Using the entries below, restate word for word only the lines from the one with "Task: Open the 100% zoom level dropdown" to the final line, leaving the pictures out.

■ Stored records ■
┄┄┄┄┄┄┄┄┄┄

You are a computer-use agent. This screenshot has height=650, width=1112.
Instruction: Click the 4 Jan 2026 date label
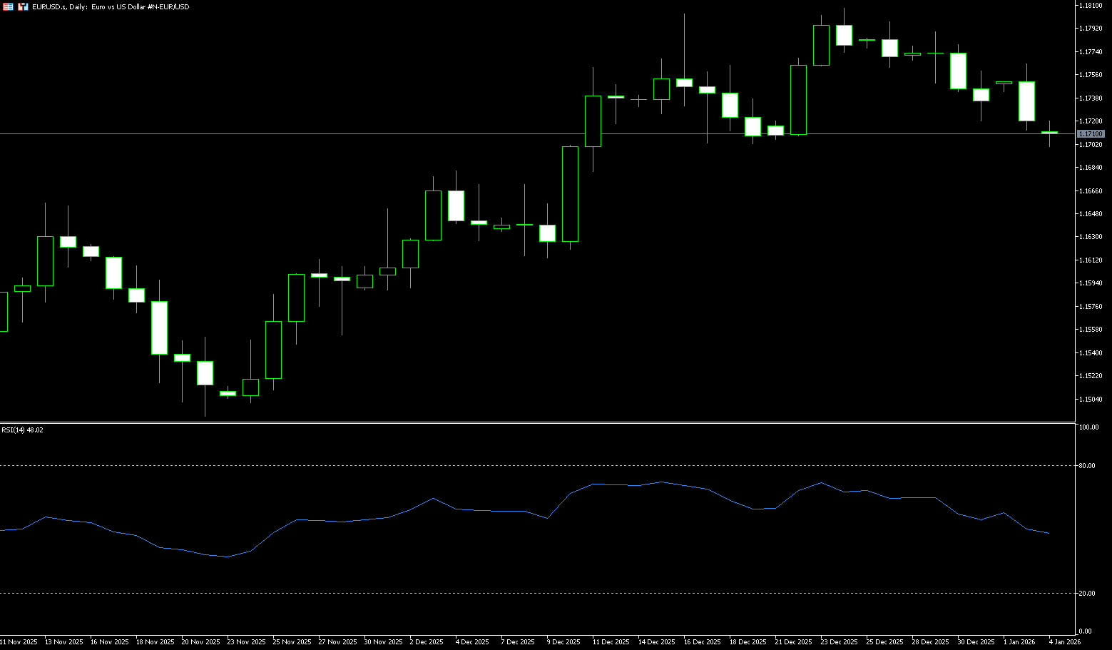[1064, 642]

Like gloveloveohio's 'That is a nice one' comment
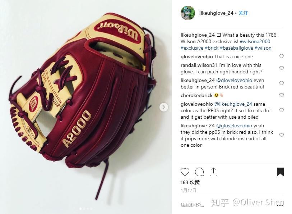pos(281,56)
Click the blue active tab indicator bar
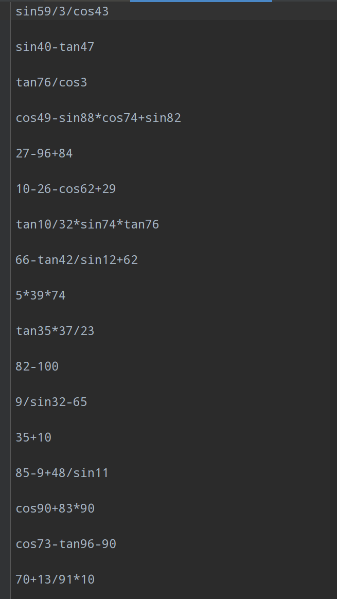Viewport: 337px width, 599px height. click(201, 1)
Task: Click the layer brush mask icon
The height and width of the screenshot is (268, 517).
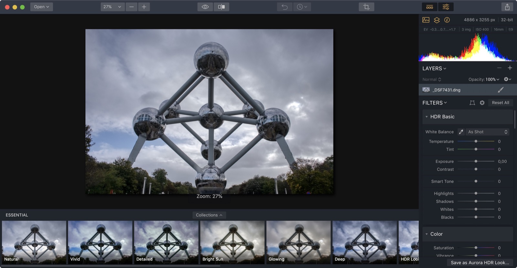Action: pyautogui.click(x=501, y=90)
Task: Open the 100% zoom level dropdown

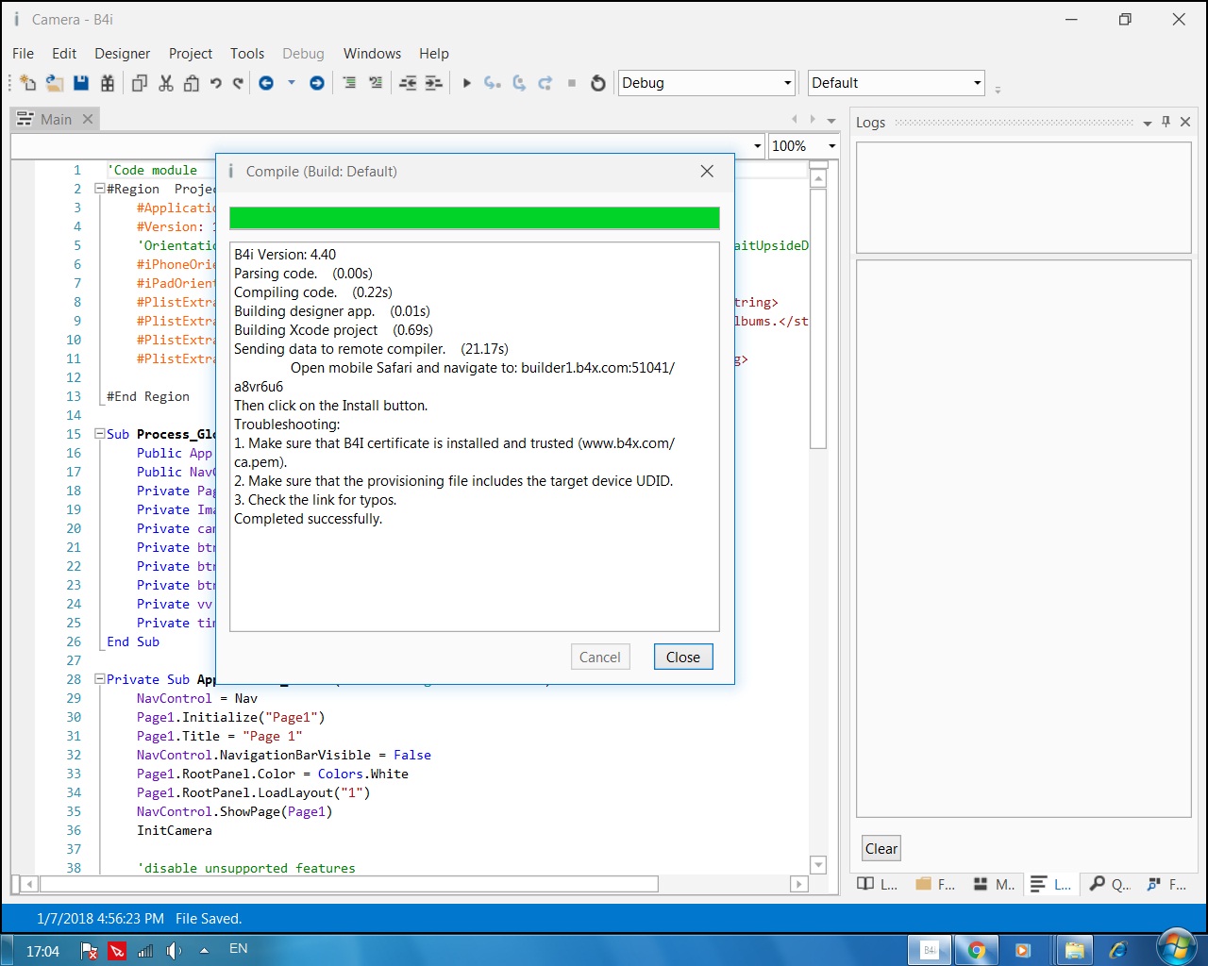Action: (831, 146)
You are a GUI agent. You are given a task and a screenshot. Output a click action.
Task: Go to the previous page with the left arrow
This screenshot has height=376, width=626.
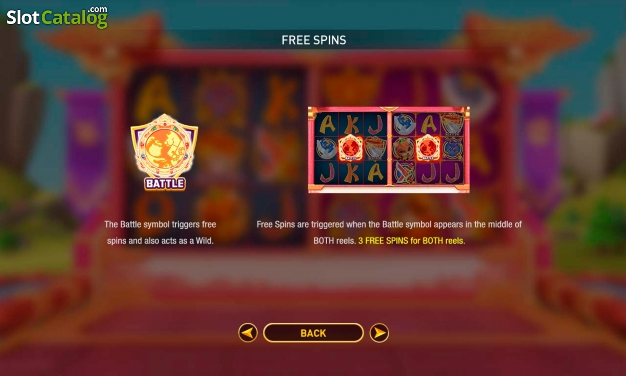[248, 333]
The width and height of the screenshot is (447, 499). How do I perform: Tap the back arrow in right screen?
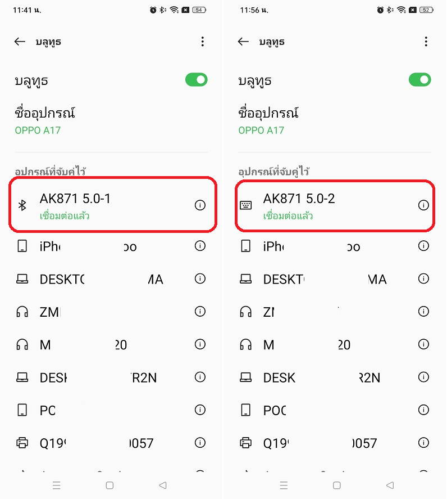click(x=243, y=42)
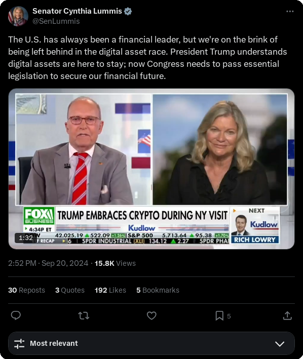
Task: Click the reply speech bubble icon
Action: (16, 316)
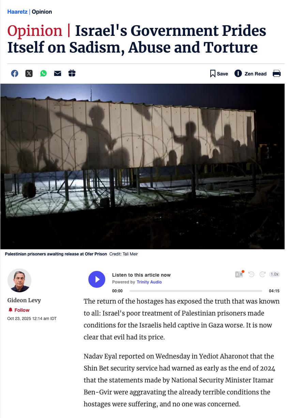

┄┄┄┄┄┄┄┄┄┄

■ Exercise solution ■
Task: Open the 100% zoom level dropdown

Action: (831, 146)
You are a GUI agent. You are given a task and a screenshot. Output a click action.
Task: Go to the previous page with the left arrow
This screenshot has height=376, width=626.
[248, 333]
The width and height of the screenshot is (447, 499). How do I perform: Tap the back arrow in right screen?
click(x=243, y=42)
Task: Click the reply speech bubble icon
Action: (16, 316)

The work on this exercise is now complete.